Following the successful launch of a new light-emitting diode product line in January, Mr. Khatri plans to reinvest $500,000-worth of profits from his 25-person business, Dals Lighting Inc., to develop another line of innovative lighting products that produce less heat, use less energy, and last longer.
“We do feel optimistic about our business and our industry,” Mr. Khatri said. “Our plan for the next number of years is to launch new products once a year at least.”
An overwhelming number of Canadian manufacturers share this kind of confidence, according to a recent KPMG survey. Despite data that show manufacturing sales have declined over the first part of 2012, some 85 per cent of Canadian companies surveyed say they are optimistic or very optimistic about the next two years. Last year, fewer than three-quarters answered the same way, and globally, only 75 per cent of manufacturers feel as much confidence in 2012.
The manufacturing industry has accounted for 3 per cent of the employment gains in Canada over the past year, hiring some 53,800 people since June, 2011, according to the latest jobs figures from Statistics Canada.
James Kierstead, owner of Edmonton-based Enspire Electronics, purchased his business in December, 2011, and immediately got to work on new product development.
“When I bought this business I had one engineer, I now have seven,” Mr. Kierstead said.

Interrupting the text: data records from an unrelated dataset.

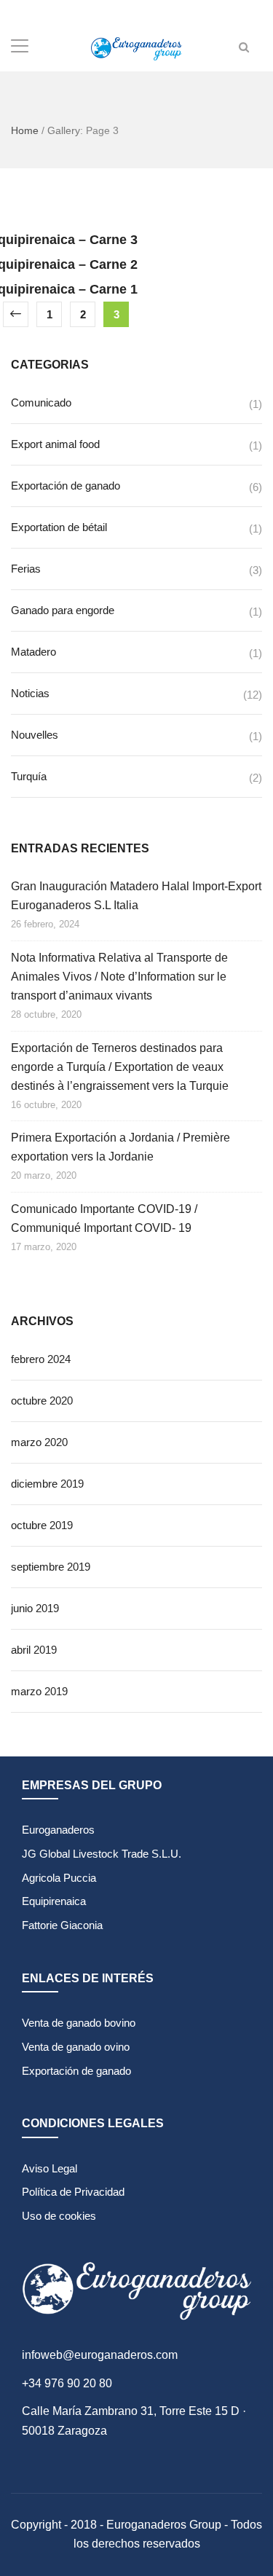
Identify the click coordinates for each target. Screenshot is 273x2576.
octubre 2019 (42, 1525)
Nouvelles (34, 735)
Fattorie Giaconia (62, 1925)
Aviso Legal (49, 2168)
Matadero (33, 651)
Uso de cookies (59, 2216)
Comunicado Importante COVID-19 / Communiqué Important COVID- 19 (104, 1218)
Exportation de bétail (59, 527)
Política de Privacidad (73, 2192)
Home (25, 130)
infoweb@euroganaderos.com (100, 2355)
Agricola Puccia (59, 1878)
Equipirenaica (54, 1901)
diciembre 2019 (47, 1483)
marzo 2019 (39, 1691)
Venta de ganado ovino (76, 2047)
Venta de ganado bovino (78, 2023)
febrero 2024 (41, 1359)
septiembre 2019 (50, 1566)
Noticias (30, 693)
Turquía (29, 776)
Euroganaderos (58, 1829)
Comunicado (41, 402)
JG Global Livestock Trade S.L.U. (101, 1853)
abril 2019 (34, 1650)
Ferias (26, 568)
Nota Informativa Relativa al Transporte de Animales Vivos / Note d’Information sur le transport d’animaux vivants (119, 976)
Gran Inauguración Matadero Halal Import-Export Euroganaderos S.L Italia (136, 895)
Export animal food (55, 444)
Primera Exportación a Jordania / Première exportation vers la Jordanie (120, 1147)
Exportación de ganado (65, 485)
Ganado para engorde (62, 610)
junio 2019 (35, 1608)
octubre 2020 (42, 1400)
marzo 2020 (39, 1442)
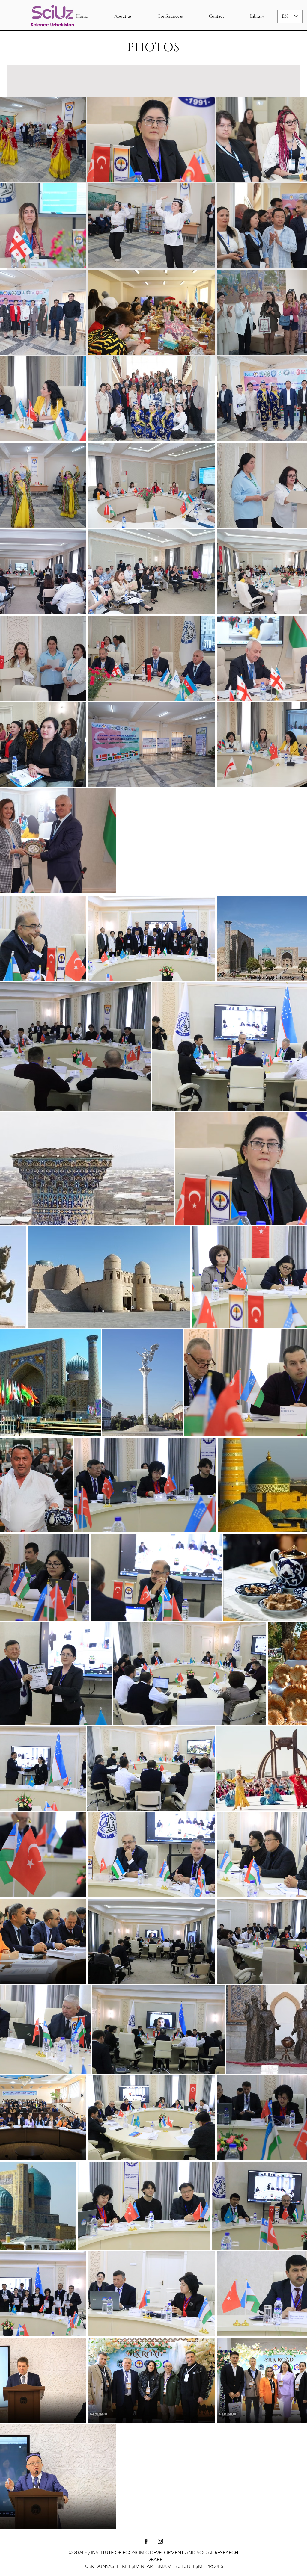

They’re working on electronic accessories for hot tubs, such as applications to control a hot tub remotely from a mobile device. The company currently does about $3-million in sales of other electronic products and plans to market its new devices to manufacturers in the United States beginning in the next six months.
A strong Canadian dollar doesn’t seem to be a deterrent. Mr. Khatri also said he’s targeting the U.S. to boost his market. Currently, about 20 per cent of his sales go to Americans.
“My clients tell me [they] remember an 85-cent dollar and they look at where they are today and say ‘you know, maybe I wasn’t quite as focused at 85 cents as I am now’,” said Laurent Giguère, KPMG’s National Industry Leader and the author of the manufacturing outlook report.
Companies are finding cost savings throughout their supply chain, he said. As smaller, niche manufacturers, Canadian companies are better equipped to compete on unique, high-value products.
Windsor, Ont.-based Radix Controls Inc. creates devices that use software, cameras and robotics to track products as they move through the manufacturing process at companies such as John Deere and Ford Motor Co. Radix’s Tool Tracker traces auto parts and records data on when they were securely fastened to other parts, allowing companies to monitor quality.
This kind of high-tech product illustrates where manufacturing is headed, said Shelley Fellows, vice-president of operations at Radix. While she noticed customers were hesitant to upgrade to these new products in the wake of the recession, business is starting to pick up again, she said.
For all their big plans, Canadian manufacturers are putting less money into managing risk than their international counterparts, according to KPMG. But this might not hurt them, Mr. Giguère said.
The effects of significant risks might be less on a Canadian business than on a large multinational company, he explained.
“Typically Canadian manufacturers are a little bit more nimble,” Mr. Giguère said.